Ein von EU-Ratspräsident Donald Tusk erstelltes internes Papier über die zukünftige strategische Agenda der EU 2019-2024 wurde geleakt und steht nun zur Verfügung. Die wesentlichsten Punkte in diesem Dokument lauten:

  • Schutz der BürgerInnen und Schutz der Freiheit
  • Entwicklung einer starken dynamischen und wirtschaftlichen Basis
  • Engagement für eine klimafreundlichere, grünere, fairere und inklusivere Zukunft
  • Verteidigung Europäischer Werte und Interessen auf globaler Ebene

Die Staats- und Regierungschefs von Frankreich, Italien, Spanien und Portugal kritisieren dabei völlig zurecht das Fehlen der sozialen Dimension. Deutschland, Schweden, Dänemark sowie die EU-Kommission haben sich dieser Kritik ebenfalls angeschlossen.

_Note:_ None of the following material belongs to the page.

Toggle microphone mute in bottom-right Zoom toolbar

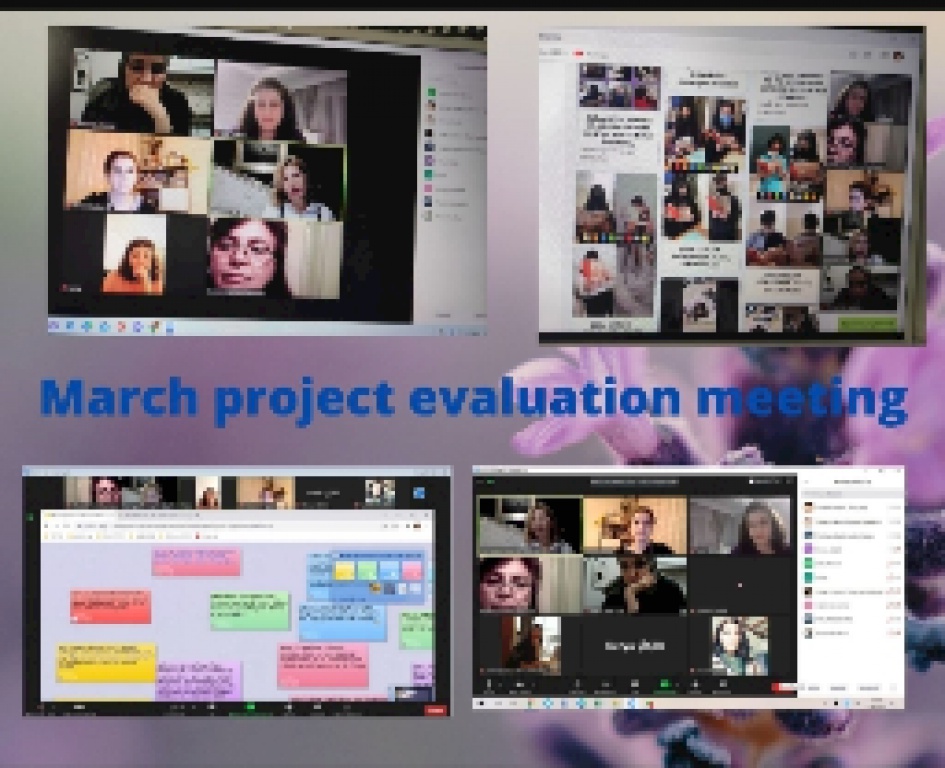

Insbesondere die Stärkung und der Ausbau der Europäischen Säule sozialer Rechte fehlt in dieser Agenda gänzlich. Für die Gewerkschaften und Beschäftigten in der EU ist es von oberster Priorität, sozialpolitische Fragen in den Vordergrund zu rücken. Ein Abschlussdokument dazu soll am 21. und 22. Juni beim Treffen der Staats- und Regierungschefs beschlossen werden.